Dinar'da, Belediye Başkanı ile parkta oturduk, sohbet ettik. Bu sırada yaşlı bir teyze "uzaktan bizi gözetliyordu." Sonra Belediye Başkanı ile vedalaştık. Teyze hemen yanımıza yaklaştı:
- Yavrum... Bana bir kartını verir misin?
- Kartı ne yapacaksın teyze?
- Yavrum, gördüm ki Başkan sana hürmet ediyor.
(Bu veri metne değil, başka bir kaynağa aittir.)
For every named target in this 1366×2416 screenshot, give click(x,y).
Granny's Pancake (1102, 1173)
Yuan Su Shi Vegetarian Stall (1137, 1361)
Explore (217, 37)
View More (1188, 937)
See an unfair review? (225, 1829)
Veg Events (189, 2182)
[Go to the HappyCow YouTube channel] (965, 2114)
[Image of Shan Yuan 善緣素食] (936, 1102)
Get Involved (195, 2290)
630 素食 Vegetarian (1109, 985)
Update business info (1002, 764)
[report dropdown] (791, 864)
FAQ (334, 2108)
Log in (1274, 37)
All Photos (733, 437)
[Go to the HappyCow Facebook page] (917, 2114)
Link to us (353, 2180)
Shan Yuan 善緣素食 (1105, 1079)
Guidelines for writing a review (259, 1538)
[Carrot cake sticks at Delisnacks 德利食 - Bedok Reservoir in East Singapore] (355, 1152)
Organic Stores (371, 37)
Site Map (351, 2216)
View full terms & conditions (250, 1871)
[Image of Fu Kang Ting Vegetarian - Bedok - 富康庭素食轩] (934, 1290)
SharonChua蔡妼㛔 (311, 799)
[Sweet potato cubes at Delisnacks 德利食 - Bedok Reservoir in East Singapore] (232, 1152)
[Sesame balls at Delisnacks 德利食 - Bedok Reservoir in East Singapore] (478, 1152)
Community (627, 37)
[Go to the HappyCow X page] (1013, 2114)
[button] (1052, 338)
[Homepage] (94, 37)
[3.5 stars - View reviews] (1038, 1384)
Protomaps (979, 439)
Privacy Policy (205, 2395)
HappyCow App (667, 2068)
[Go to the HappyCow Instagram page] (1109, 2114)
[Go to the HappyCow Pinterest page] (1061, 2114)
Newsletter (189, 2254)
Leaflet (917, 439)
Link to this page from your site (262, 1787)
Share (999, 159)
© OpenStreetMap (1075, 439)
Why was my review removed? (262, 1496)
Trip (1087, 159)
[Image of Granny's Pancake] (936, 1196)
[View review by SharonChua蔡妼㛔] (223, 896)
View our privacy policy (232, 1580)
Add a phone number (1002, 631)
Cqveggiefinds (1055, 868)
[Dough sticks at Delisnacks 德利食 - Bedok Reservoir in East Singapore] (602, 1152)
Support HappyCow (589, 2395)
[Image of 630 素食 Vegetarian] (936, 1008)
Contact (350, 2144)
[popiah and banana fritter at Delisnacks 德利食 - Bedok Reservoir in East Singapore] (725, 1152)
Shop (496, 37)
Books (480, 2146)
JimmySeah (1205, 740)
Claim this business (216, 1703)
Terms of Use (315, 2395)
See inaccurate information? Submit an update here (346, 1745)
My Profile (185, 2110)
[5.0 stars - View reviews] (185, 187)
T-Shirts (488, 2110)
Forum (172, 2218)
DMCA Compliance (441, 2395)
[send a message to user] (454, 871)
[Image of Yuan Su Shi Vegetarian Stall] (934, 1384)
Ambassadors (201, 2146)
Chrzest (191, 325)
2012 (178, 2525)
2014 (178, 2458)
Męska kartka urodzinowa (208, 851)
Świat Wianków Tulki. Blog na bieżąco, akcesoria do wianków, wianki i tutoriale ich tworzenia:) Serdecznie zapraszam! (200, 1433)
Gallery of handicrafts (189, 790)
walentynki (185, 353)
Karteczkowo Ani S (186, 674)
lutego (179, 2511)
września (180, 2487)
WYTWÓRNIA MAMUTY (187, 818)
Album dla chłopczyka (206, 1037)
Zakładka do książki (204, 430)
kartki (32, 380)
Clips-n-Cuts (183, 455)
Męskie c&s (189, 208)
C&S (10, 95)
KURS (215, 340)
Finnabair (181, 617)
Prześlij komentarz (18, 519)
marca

- Sağolsun teyze... Benden ne istiyorsun? Torunum işsiz... Bana bir kartını ver de, Belediye Başkanı'na götüreyim... Seni kırmaz... Haydi ver... Kartın arkasına da yaz... Melahat teyzenin torununu işe alıver diye.
***
Nereye gittiysek "işsizlik, birinci sorun." Dinar'da ise, Melahat teyzenin ifadesiyle "işsizlik, gözü körolasıca bir dert."
***
Büyük Birlik Partili gençler geldiler. Teyzeyi yanımızdan alıp, götürdüler. Bize de dediler ki:
- Onu başkanla görüştüreceğiz... Torununu işe alamaz ama... Teyzeye yardım edecektir.